- [Tâche] Traduisez en anglais cette phrase de l'extrait choisi : « J'ajoute que parmi les femmes citées plus haut, nombreuses sont celles qui ne supporteraient pas plus que moi de n'être définies que comme un appendice de leur mari. »

- [Extrait choisi]
• • •

De plus, les couples, mariés ou non, dans lesquels chacun porte un nom différent (sans compter ceux des enfants dans les familles recomposées) sont suffisamment nombreux pour qu'aujourd'hui  la mention "Famille Crogneux-Bazières" apparaisse légitime et soit usitée (en lieu et place de "Monsieur Philippe Crogneux, Madame Adèle Crogneux-Bazières, Mademoiselle Crogneux-Planton, Mademoiselle Sophie Crogneux-Planton et Messieurs  Antoine et Rémy Dambon-Bazières") pour les courriers collectifs (c'est-à-dire par définition non administratifs).

J'ajoute que parmi les femmes citées plus haut, nombreuses sont celles qui ne supporteraient pas plus que moi de n'être définies que comme un appendice de leur mari.
Et je ne crois pas qu'il ferait fortune, le site internet qui, par courtoisie envers le Code Postal, demanderait dans son formulaire de commande des renseignements du genre:
"_Etes-vous:
a) célibataire?  oui/non
Si oui, avez-vous une soeur aînée? oui/non
b)mariée? oui/non
Si oui, portez-vous le nom de votre mari? oui/non
c)divorcée? oui/non
Si oui, portez-vous le nom de votre ex-mari? oui/non_"


Norme postale, norme typographique, norme typographique influencée par la norme postale, et normes sociales en évolution, tout cela ouvre de nombreuses interrogations. Et les questions que je pose ne sont pas rhétoriques, si quelqu'un a des réponses, je suis preneuse!


----------



## Chimel

Je ne sais pas si Licinio (qui avait posé la question initiale) nous suit toujours... 

En tout cas, il ressort clairement de tout ceci qu'il a l'embarras du choix, selon qu'il souhaite se conformer à des normes classiques ou adopter un style plus moderne, avec ou sans abréviations sur l'enveloppe,...

• • •

- [Matériel fourni]
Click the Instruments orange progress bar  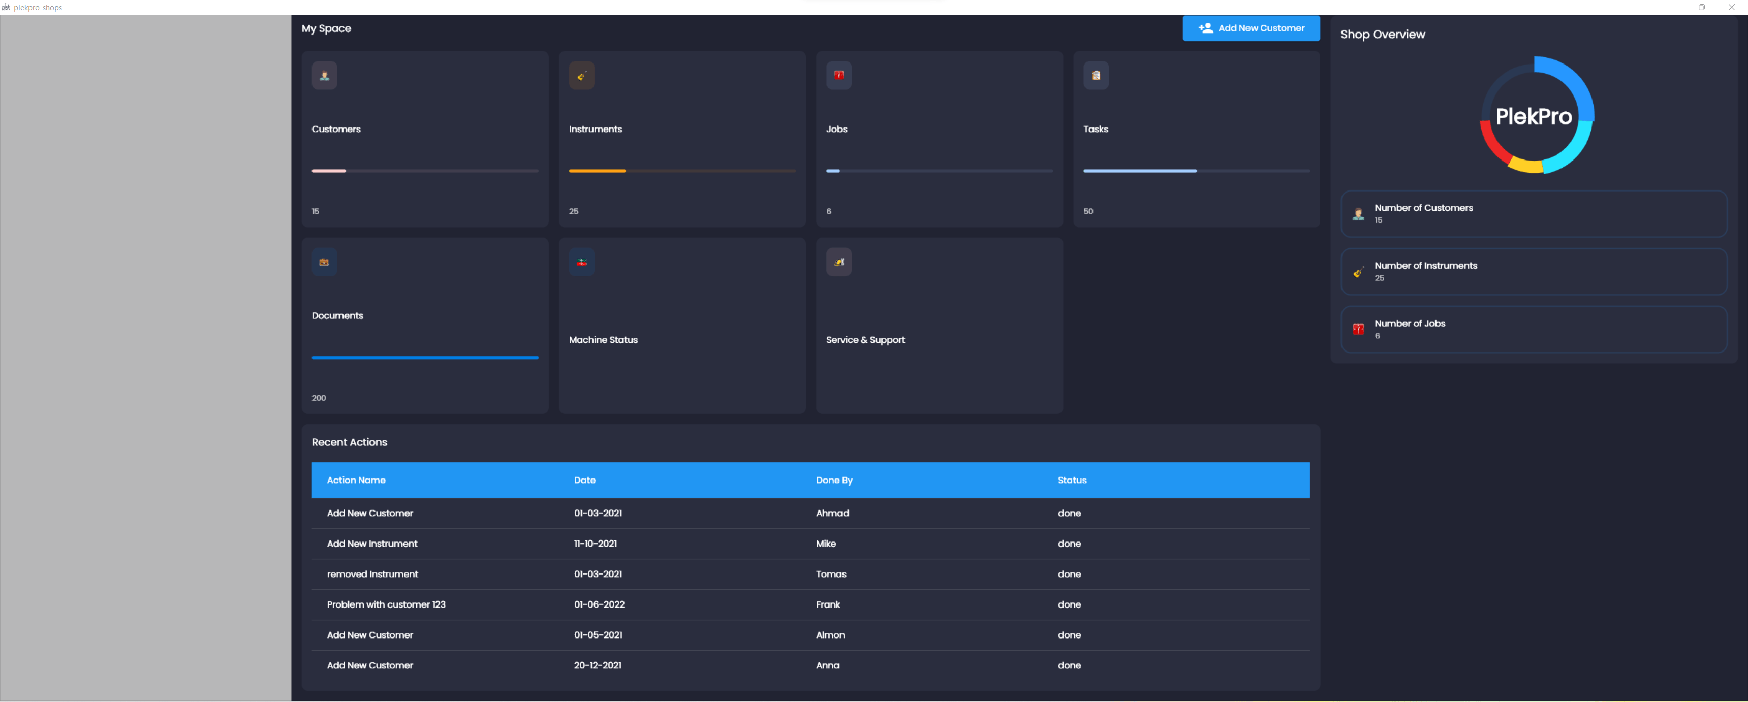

• • •

- [Réponse ci-dessous] I would add that many of the women mentioned above would be no more willing than I am to be defined merely as an appendage of their husbands.